━━━━━ BLOC DE TEXTE

C’est ainsi que cette règle se trouve rappelée[1] en une question sur le De generatione et corruptione, « S’il n’en était pas ainsi », lisons-nous en une argumentation, « une latitude uniformément difforme ne correspondrait pas à son degré moyen. »

L’Abrégé du livre des Physiques a certainement été composé par Marsile d’Inghen à Paris, partant avant l’année 1386, où l’auteur était recteur de Heidelberg. Or, nous y trouvons plusieurs allusions à la règle de Nicole Oresme.

En cet abrégé, par exemple, nous lisons, sur les vitesses des divers mouvements, des considérations qui sont, pour la plupart, empruntées au Tractatus proportionum d’Albert de Saxe. Elles en diffèrent cependant en un point ; contre Bradwardine et Albertutius, Marsile reprend l’opinion soutenue au traité De proportionalitate motuum et magnitudinum ; il admet qu’en un corps dont les diverses parties se meuvent inégalement, la vitesse doit être mesurée par la longueur que décrit un point moyen ; or, à l’appui de cette opinion, l’auteur invoque[2] la raison que voici :

« Une latitude difforme ne doit pas être dénommée par le point le plus intense, mais bien plutôt par le point moyen. »

Ailleurs, Marsile se demande comment il faut entendre la proportionnalité, admise par la Dynamique péripatéticienne, entre la puissance qui meut un corps et la vitesse de ce corps, dans le cas où la puissance varie d’un instant à l’autre ; il répond en ces termes[3] :

« En ce cas, il n’y a pas de puissance[4] uniforme qui demeure toujours la même, mais il y a une puissance difforme constamment la même, dénommée par son degré moyen ; de même, il n’y a pas une vitesse qui demeure uniforme, mais une vitesse difforme, dénommée par son degré moyen, ou par un autre degré si elle n’est pas uniformément difforme. »

━━━━━━━━━━
━━━━━ LISTE DES DONNÉES

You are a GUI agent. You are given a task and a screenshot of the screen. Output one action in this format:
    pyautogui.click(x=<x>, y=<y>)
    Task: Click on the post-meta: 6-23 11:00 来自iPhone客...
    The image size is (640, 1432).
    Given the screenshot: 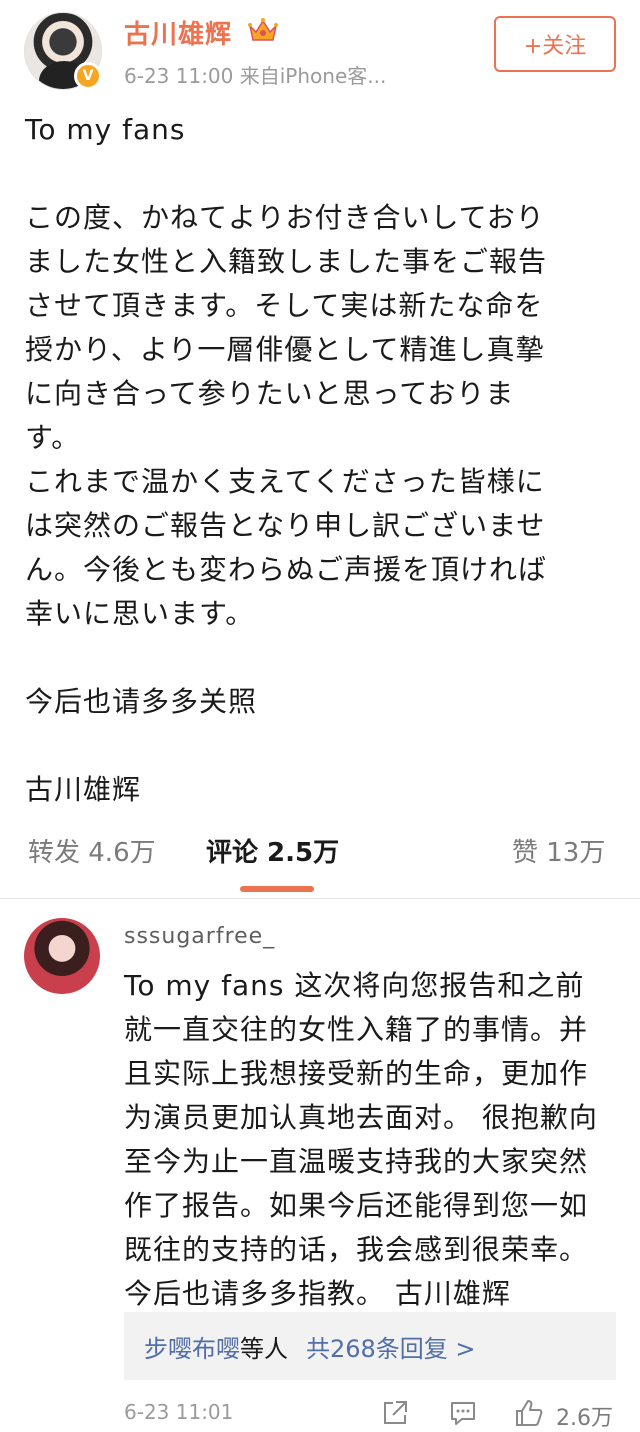 What is the action you would take?
    pyautogui.click(x=256, y=76)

━━━━━━━━━━

* **CONSIGNES**:
[a] D'après le texte sur la règle d'Oresme, pourquoi Marsile mesure-t-il la vitesse d'un corps dont les parties se meuvent inégalement par la longueur que décrit un point moyen ? Répondez en une à trois phrases.
[b] Poursuivez le texte sur la règle d'Oresme après sa dernière phrase.
Ces données viennent d'une autre source.

* **RÉPONSES PAR CONSIGNE**:
[a] Pour appuyer cette opinion, Marsile invoque une raison : une latitude difforme ne doit pas être dénommée par le point le plus intense, mais plutôt par le point moyen. La vitesse d'un tel corps se mesure donc par le chemin que parcourt son point moyen.

[b]
En ses Questions sur la Physique, Marsile d’Inghen revient à l’opinion de Bradwardine et d’Albert de Saxe ; il veut que la vitesse d’un corps soit la vitesse du point qui se meut le plus rapidement. La règle d’Oresme ne peut plus lui servir d’argument en faveur d’une telle opinion ; mais, à l’encontre de cet avis, elle devient

  1. Marsile d’Inghen, Op. laud., lib. I, quæst. XX ; éd. cit., fol. 90, col. c.
  2. Incipiunt subtiles doctrinaque plene abbreviationes libri phisicorum edite a prestantissimo philosopho Marsilio Inguen doctore parisiensi (s. l. n. d.) (Pavia, Antonius de Carcano, ca. 1490) 3e fol. (non paginé) après le fol. signé g 4, col. d.
  3. Marsile d’Inghen, Op. laud., fol. signé i 3, col. b.
  4. Les texte, au lieu de puissance (potentiæ), dit proportion (proportio).